This is the kind of stuff that promotions are made of!


----------



## Clint Iguana (Jan 30, 2010)

We were lucky. We bossed the first half and should have been three or four up, but second half was completely different, it was as if we were scared to go near them. Only in the last five minutes did we turn it on again.

I am pleased to report, all songs/chants during the game were football related. Got out of dodge straight after, so no idea if any 'protest' materialised.


----------



## 1927 (Jan 30, 2010)

Clint Iguana said:


> We were lucky. We bossed the first half and should have been three or four up, but second half was completely different, it was as if we were scared to go near them. Only in the last five minutes did we turn it on again.
> 
> I am pleased to report, all songs/chants during the game were football related. Got out of dodge straight after, so no idea if any 'protest' materialised.

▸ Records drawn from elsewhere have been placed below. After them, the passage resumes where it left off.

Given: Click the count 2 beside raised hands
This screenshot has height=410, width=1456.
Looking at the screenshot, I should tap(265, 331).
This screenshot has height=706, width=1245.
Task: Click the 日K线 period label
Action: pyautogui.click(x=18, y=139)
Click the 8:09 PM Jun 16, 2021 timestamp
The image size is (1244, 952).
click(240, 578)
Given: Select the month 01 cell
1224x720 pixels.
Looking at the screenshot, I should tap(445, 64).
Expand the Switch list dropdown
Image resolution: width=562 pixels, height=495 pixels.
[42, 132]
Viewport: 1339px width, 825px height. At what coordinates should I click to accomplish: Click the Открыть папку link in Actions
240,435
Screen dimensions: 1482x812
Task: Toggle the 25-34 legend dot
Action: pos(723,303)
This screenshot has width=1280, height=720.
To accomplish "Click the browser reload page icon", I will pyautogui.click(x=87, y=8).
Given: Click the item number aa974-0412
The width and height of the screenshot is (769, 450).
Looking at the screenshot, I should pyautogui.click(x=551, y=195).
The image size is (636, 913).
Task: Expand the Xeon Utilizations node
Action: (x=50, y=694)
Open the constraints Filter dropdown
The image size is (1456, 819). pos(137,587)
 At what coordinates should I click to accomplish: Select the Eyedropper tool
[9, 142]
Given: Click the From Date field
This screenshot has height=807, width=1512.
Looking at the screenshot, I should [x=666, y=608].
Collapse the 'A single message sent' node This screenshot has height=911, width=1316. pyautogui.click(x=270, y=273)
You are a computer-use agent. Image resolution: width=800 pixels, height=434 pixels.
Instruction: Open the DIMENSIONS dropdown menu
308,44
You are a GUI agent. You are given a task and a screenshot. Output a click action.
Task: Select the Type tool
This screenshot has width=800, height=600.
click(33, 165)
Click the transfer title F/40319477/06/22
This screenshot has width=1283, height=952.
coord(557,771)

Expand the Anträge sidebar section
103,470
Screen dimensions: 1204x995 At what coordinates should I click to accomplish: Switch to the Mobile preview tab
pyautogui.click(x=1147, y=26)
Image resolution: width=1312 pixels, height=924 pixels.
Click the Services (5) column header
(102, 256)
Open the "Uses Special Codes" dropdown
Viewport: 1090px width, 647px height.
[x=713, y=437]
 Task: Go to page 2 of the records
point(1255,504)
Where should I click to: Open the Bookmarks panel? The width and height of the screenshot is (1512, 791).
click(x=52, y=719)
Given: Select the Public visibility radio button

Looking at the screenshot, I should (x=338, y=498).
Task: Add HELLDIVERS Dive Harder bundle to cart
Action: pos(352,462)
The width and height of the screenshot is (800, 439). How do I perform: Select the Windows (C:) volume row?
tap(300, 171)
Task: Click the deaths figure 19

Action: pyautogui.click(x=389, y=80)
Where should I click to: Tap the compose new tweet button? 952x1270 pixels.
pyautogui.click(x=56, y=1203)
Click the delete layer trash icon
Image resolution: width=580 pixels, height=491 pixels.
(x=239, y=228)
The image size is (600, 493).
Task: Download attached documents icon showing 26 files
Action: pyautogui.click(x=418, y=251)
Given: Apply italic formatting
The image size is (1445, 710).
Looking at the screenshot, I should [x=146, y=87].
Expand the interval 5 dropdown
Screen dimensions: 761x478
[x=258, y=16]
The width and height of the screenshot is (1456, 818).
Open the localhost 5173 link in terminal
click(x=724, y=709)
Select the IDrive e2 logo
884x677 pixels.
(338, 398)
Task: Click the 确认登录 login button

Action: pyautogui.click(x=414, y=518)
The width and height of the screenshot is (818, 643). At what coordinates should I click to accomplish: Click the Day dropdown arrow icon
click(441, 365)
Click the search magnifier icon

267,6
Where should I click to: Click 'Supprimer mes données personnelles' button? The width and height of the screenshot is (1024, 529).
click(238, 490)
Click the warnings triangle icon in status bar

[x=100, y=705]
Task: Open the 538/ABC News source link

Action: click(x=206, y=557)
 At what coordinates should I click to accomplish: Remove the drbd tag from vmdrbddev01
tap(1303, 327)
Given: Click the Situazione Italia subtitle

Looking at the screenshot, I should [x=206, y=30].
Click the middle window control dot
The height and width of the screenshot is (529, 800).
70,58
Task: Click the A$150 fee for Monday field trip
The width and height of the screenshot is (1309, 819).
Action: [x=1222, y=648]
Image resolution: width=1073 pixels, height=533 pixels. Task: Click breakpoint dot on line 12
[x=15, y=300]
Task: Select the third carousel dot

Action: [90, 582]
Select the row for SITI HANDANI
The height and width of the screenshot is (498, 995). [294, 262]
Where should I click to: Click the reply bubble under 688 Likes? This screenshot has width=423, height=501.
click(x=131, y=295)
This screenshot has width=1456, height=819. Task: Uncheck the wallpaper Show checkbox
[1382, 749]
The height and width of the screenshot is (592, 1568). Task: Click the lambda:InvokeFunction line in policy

Massive protest after! NOT

All of 200, and thats being generous!!

What exactly were they trying to achieve anyway? Let Ridsdale know he wasn't liked? I think he might have known that anyway.

Another thing. Had we lost today they would be calling for DJ's head, yet Chopra should have had a hat tricj by half time and missed two goledn chances, Jay missed when it would have been easier to score and McC hit the post.


----------



## Clint Iguana (Jan 30, 2010)

Ninian park is now a home ground. 

They did not hang about, fair play.


----------



## Clint Iguana (Jan 30, 2010)

For all you ex-pats over the water, here be last nights sports wales, with a big feature on the city and its finanical woes.


----------



## pauld (Jan 30, 2010)

Clint Iguana said:


> We were lucky. We bossed the first half and should have been three or four up, but second half was completely different, it was as if we were scared to go near them. Only in the last five minutes did we turn it on again.
> 
> I am pleased to report, all songs/chants during the game were football related. Got out of dodge straight after, so no idea if any 'protest' materialised.



This was a massive massive 3 points - we could have been 6-0 up at half time (conservative estimate), totally froze in the second half,and yet had the bollocks to see it through in the 92nd minute.

Still think second spot is a possibility, but we are (touches wood) nailed on for play-offs, and I sincerely believe that this team have the class, and more importantly, the bottle to go all the way...


----------



## editor (Jan 30, 2010)

Gotta live the dream!


----------



## Clint Iguana (Jan 30, 2010)

editor said:


> Join Date: Dec 2000
> Location: a google maps dot
> *Posts: 90,000 *
> 
> Gotta live the dream!



*YEEEEEEEEAAAHHHHHH..... Ed's 90,000th post*


----------



## pauld (Jan 30, 2010)

editor said:


> Gotta live the dream!



Wot you doing in at 10 o'clock of a Saturday night?


----------



## badlands (Jan 30, 2010)

Please

not the manager of the month


----------



## 1927 (Jan 31, 2010)

Atmosphere was awesome yesterday, and when they started singing "Please don't take my Cardiff away" it was enough to bring a tear to the eye.


----------



## Gromit (Jan 31, 2010)

We are slowly getting the old mentality of trying cheer our guys to victory instead of getting on their backs when things aren't going the way we'd like. It made a difference yesterday.


----------



## Clint Iguana (Jan 31, 2010)

Gromit said:


> We are slowly getting the old mentality of trying cheer our guys to victory instead of getting on their backs when things aren't going the way we'd like. It made a difference yesterday.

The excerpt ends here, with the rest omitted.